Our host, actor, model, and former Miss Hawaii World, Brooke Alexander, often taped her stand-ups outdoors on city streets. Since Diddy hadn't arrived yet and the rain had stopped, we stepped outside to record her intro.

You've probably noticed how many outdoor movie scenes look like they were shot right after a rain. That's a common Hollywood trick called a "wet-down." Spray the streets with water to make the pavement shine, reflections pop, and colors glow.

This time, nature handled it for us. The rain was real, and so was what followed.

We started filming Brooke's stand-up. Her voice sounded sharp against the background noise of traffic.

That’s when a New York City cop approached and said, “Move on. You can’t shoot here.”

"Why not?" I asked.

"You can't film on the sidewalk," he said. "Do you have a permit?"

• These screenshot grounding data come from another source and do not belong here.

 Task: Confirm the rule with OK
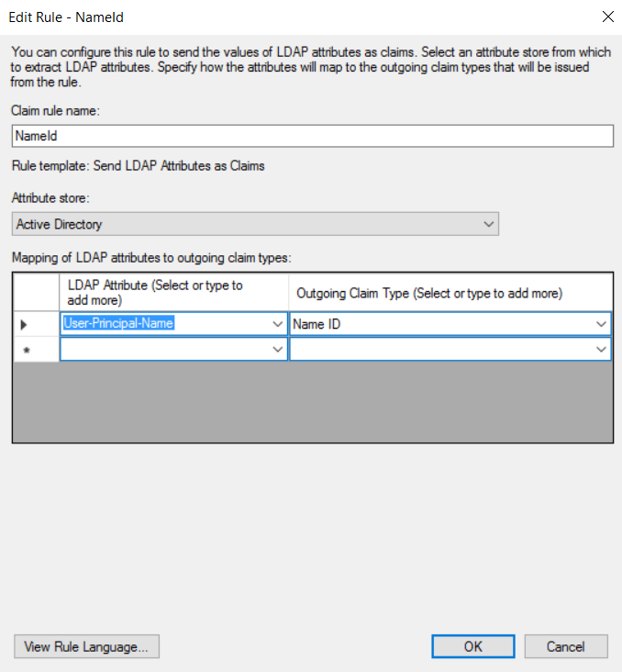coord(472,646)
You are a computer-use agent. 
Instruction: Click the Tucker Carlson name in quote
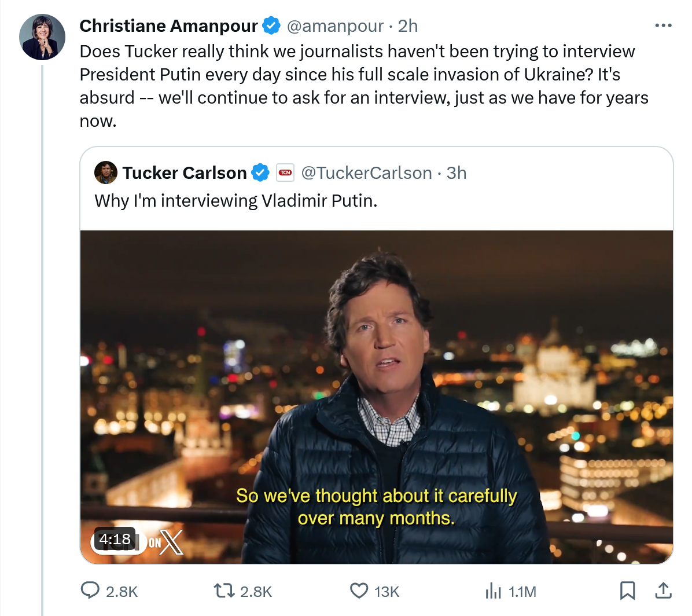185,173
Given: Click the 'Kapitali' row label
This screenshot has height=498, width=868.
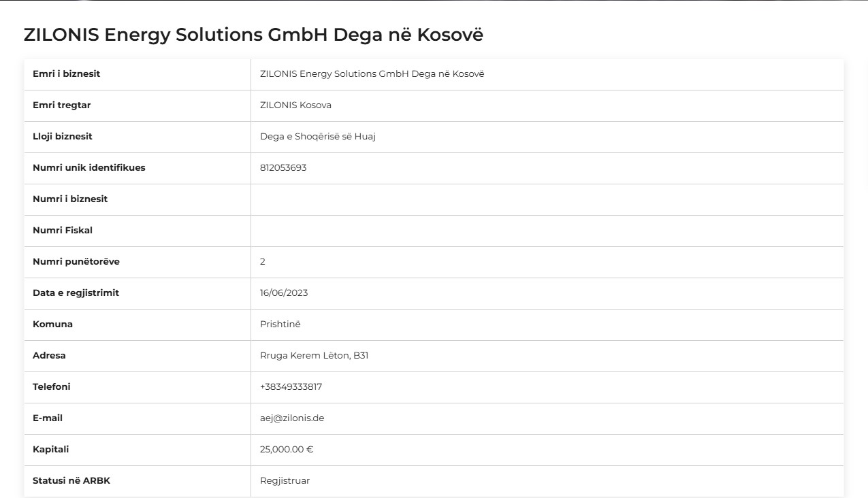Looking at the screenshot, I should 50,449.
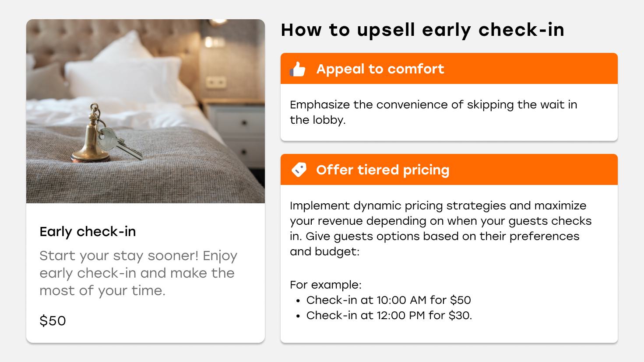The image size is (644, 362).
Task: Click the Early check-in card title
Action: (x=88, y=231)
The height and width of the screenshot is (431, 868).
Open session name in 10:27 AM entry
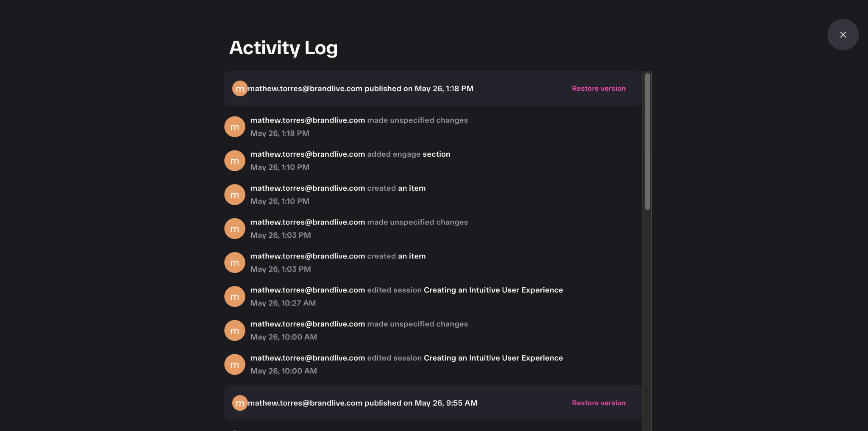(x=493, y=290)
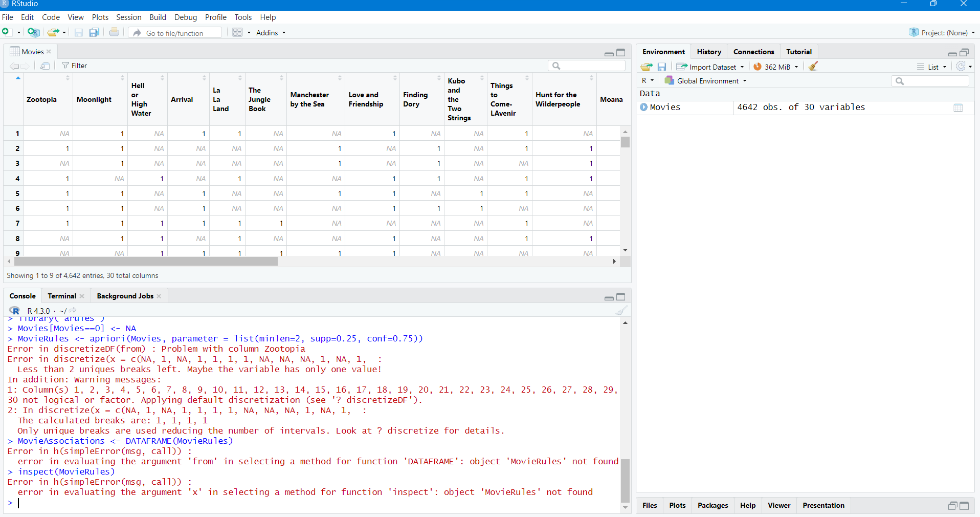The image size is (980, 517).
Task: Expand Movies object details in Environment
Action: coord(644,107)
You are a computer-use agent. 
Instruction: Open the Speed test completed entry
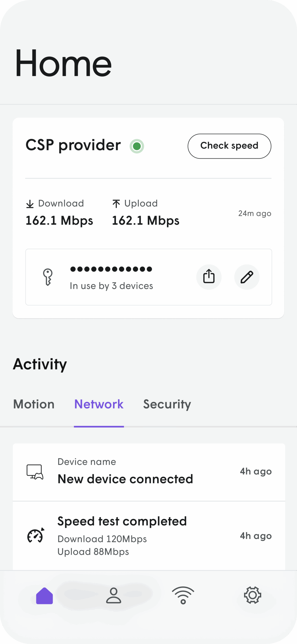pyautogui.click(x=122, y=521)
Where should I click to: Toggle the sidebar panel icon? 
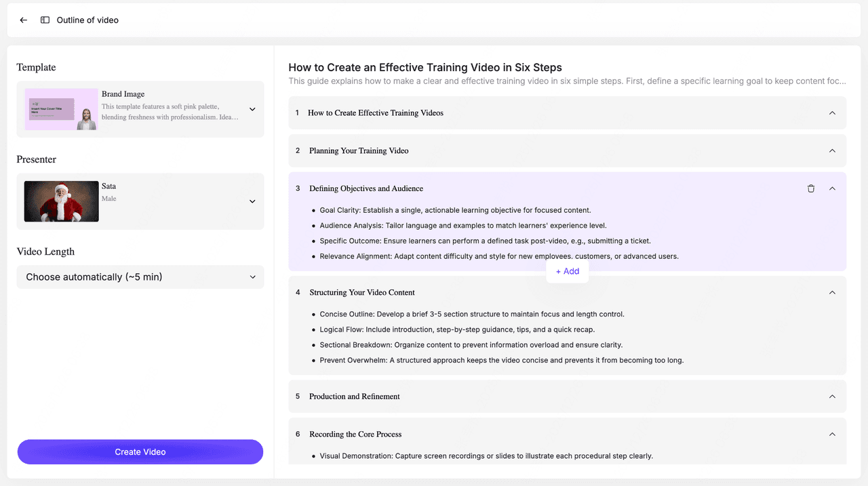tap(45, 20)
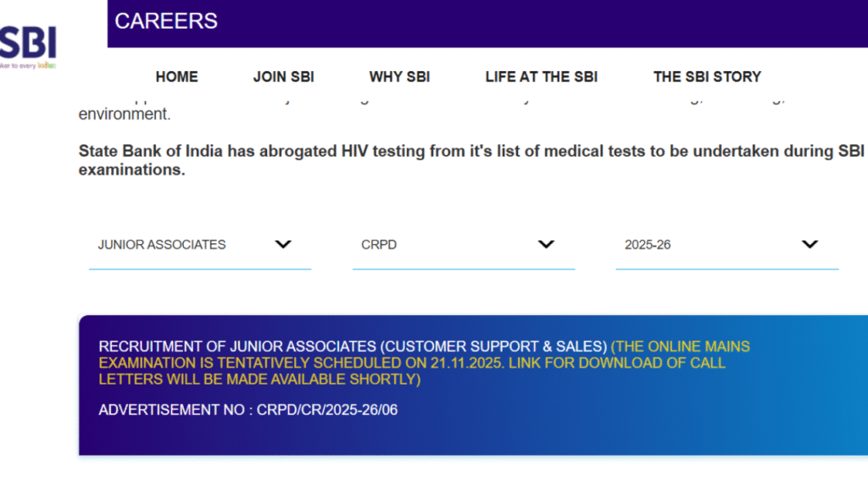868x488 pixels.
Task: Click the word "environment." above the notice
Action: click(125, 114)
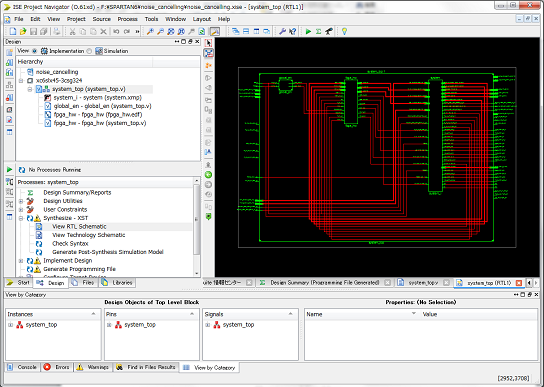544x387 pixels.
Task: Click the Save disk icon in the toolbar
Action: [x=33, y=32]
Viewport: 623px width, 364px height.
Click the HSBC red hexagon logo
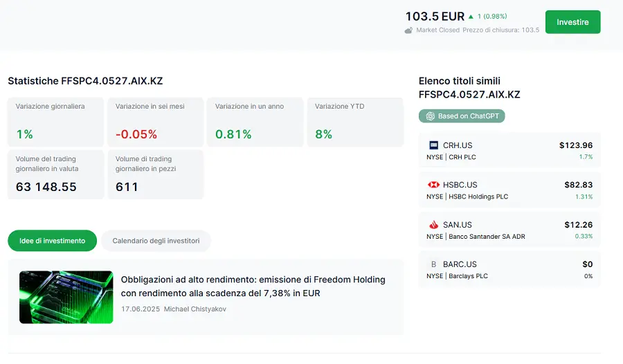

"We're a CNN news crew," I replied. "We don't need one."

According to the city's rules, handheld news crews shooting on public property and not blocking foot traffic don't need permits.

Reason didn't seem to matter to this officer. His irritation grew, as did Brooke's. She started writing down his name and badge number. He turned to her and barked out his name, spelling it letter by letter.

"MCDONNELL. M-C-D-O-N-N-E-L-L."

I raised my camera, pointed it toward them, and hit record. That's when everything blew up.

He lunged forward, slamming his summoner’s book against my lens. Before I could react, he twisted my left arm behind my back.

"Now you're creating a public disturbance," he said. "You're under arrest."

"Are you serious?" I yelled. "Under arrest for what?"

No answer.

I felt the cold pinch of handcuffs and heard him call for backup on his walkie-talkie.

My soundman took the camera off my shoulder and kept rolling. The cable came loose, so the arrest was recorded in silence.

McDonnell yanked both my wrists behind my back as the metal cuffs bit into my skin. Then he pressed me against the building with the full weight of his belly.

He read me my Miranda rights. I couldn’t believe it. Definitely a first. Arrested for doing my job.

People stopped, stared, and rushed by. For them, it was just another day on 39th Street.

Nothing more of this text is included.